• _Work instruction_:
Between the line containing "Task: Open the info@aktivitus.se email link" and the line containing "Task: Open the hamburger navigation menu" lies a run of lines; give that run again exactly, with both of those lines, and nothing else from the entries below.

• _Provided data_:
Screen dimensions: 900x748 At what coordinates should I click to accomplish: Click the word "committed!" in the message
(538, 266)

==

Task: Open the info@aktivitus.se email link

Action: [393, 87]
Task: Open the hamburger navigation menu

...

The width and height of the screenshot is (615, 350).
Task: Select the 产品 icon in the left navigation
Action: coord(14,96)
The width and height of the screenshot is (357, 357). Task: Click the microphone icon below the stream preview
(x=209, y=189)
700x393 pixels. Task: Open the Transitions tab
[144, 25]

• _Answer space_:
Task: Open the info@aktivitus.se email link

Action: [393, 87]
Task: Open the hamburger navigation menu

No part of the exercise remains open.